- ASSIGNMENT: Scan the material below for the string "column", and copy every line where it shows up.

▬▬▬▬▬▬▬▬▬▬

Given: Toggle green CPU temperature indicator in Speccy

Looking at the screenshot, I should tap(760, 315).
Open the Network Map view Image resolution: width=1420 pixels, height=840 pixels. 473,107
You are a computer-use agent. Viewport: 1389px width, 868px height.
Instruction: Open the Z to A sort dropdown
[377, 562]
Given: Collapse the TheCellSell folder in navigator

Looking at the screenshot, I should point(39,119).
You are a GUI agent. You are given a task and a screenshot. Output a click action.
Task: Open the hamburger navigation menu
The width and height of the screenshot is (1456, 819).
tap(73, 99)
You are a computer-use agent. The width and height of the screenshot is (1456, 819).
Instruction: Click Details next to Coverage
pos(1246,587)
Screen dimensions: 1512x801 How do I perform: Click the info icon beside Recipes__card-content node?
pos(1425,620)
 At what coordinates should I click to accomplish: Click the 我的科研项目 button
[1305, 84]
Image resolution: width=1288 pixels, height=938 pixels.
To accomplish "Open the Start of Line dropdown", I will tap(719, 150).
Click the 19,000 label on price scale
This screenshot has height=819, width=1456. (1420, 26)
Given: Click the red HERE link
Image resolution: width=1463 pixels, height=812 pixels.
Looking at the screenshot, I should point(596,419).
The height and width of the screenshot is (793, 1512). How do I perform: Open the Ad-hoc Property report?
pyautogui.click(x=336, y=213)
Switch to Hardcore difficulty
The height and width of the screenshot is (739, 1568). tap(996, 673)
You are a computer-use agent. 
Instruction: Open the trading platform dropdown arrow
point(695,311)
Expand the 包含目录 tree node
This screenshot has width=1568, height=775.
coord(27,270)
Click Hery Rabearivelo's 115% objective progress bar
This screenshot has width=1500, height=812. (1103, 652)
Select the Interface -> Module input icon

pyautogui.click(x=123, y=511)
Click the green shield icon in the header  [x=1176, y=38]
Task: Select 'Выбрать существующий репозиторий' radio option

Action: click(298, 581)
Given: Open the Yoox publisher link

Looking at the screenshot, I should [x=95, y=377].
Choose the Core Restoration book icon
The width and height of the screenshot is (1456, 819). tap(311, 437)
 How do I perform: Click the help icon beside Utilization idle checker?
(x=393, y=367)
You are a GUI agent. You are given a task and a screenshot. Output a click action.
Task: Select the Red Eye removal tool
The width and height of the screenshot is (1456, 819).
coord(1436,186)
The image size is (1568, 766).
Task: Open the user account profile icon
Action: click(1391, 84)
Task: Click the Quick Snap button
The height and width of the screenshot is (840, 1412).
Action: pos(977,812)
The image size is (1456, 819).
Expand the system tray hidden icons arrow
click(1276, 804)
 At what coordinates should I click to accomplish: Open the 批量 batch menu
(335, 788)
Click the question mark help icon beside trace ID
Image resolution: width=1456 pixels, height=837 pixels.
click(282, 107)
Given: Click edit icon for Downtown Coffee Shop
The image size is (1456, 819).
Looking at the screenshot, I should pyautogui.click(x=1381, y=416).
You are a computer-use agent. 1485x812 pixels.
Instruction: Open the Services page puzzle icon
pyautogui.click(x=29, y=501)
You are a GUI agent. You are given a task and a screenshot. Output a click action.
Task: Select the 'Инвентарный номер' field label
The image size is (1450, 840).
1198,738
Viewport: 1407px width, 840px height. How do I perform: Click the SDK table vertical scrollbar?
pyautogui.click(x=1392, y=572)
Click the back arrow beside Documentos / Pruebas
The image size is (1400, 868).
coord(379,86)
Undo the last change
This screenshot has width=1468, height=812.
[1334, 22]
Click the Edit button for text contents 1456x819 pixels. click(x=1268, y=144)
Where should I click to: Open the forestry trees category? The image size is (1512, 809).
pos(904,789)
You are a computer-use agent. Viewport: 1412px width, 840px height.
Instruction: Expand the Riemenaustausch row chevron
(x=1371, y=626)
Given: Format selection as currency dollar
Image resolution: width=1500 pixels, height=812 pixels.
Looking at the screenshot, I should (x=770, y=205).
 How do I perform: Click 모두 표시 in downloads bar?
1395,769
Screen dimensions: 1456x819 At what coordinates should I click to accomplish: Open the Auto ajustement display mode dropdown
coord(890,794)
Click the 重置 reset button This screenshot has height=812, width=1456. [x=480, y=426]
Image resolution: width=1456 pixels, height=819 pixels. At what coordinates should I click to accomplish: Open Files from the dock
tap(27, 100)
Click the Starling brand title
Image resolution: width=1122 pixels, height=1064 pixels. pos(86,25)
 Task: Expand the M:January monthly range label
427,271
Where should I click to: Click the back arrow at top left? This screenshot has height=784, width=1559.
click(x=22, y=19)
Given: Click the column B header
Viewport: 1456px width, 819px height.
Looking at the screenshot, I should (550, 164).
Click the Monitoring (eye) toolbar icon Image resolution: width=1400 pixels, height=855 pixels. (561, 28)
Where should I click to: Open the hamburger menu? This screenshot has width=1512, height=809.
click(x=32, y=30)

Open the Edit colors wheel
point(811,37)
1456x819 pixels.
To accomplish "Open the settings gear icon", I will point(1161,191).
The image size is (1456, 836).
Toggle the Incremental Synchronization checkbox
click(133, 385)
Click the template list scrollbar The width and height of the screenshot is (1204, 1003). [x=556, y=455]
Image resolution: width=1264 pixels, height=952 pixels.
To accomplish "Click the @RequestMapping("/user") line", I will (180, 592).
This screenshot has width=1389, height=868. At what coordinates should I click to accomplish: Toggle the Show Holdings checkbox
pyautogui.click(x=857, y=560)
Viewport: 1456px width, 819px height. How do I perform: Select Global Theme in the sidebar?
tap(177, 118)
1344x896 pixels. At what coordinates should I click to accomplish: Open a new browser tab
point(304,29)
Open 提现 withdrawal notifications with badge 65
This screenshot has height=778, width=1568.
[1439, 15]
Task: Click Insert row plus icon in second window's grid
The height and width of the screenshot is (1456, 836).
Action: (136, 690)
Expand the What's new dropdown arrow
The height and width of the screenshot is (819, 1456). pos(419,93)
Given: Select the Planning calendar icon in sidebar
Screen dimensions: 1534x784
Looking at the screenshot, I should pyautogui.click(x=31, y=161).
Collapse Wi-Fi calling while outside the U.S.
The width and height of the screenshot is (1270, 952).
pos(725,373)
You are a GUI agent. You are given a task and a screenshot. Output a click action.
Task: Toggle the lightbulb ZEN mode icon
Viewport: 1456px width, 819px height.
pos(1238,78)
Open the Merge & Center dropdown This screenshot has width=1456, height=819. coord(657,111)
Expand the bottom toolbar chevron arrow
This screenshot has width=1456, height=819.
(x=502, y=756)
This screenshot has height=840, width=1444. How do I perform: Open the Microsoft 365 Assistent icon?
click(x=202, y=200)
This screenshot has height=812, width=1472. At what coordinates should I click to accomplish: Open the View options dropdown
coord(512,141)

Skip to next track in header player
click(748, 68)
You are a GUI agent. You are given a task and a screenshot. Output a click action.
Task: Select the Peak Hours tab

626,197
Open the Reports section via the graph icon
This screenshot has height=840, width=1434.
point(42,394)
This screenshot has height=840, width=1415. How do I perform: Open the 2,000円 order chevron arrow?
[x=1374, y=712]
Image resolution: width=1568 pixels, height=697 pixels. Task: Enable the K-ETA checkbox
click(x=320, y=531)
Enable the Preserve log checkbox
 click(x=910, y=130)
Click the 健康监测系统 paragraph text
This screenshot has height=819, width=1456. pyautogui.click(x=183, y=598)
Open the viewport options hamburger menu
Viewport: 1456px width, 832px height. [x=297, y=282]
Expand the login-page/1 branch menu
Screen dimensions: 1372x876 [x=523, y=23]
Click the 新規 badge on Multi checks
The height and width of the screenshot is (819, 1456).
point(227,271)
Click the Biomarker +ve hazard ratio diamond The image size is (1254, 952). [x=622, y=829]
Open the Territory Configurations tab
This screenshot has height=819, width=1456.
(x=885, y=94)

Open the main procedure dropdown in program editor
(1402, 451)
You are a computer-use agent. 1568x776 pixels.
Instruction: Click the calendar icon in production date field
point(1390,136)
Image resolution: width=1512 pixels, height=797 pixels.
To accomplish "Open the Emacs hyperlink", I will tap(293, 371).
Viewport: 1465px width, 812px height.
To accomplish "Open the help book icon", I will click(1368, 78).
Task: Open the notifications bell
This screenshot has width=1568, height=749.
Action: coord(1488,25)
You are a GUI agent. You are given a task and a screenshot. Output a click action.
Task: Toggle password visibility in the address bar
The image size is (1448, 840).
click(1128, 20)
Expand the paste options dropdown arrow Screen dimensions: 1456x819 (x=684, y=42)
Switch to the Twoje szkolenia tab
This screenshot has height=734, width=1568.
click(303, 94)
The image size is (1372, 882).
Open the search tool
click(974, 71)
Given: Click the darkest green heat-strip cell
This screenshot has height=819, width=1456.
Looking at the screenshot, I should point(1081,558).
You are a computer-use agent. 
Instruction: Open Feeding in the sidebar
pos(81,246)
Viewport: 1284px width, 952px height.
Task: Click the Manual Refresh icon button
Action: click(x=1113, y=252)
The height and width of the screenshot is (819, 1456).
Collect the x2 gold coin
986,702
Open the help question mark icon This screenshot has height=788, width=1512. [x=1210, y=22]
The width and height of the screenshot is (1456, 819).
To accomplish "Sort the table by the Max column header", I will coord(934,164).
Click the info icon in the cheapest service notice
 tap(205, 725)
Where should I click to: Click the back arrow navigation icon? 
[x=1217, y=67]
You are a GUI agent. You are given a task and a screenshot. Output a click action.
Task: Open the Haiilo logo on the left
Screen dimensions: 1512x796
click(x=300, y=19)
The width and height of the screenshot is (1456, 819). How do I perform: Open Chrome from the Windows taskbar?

▬▬▬▬▬▬▬▬▬▬

- SOLUTION TO THIS EXERCISE:
Given: Click the column B header
To accomplish "Sort the table by the Max column header", I will coord(934,164).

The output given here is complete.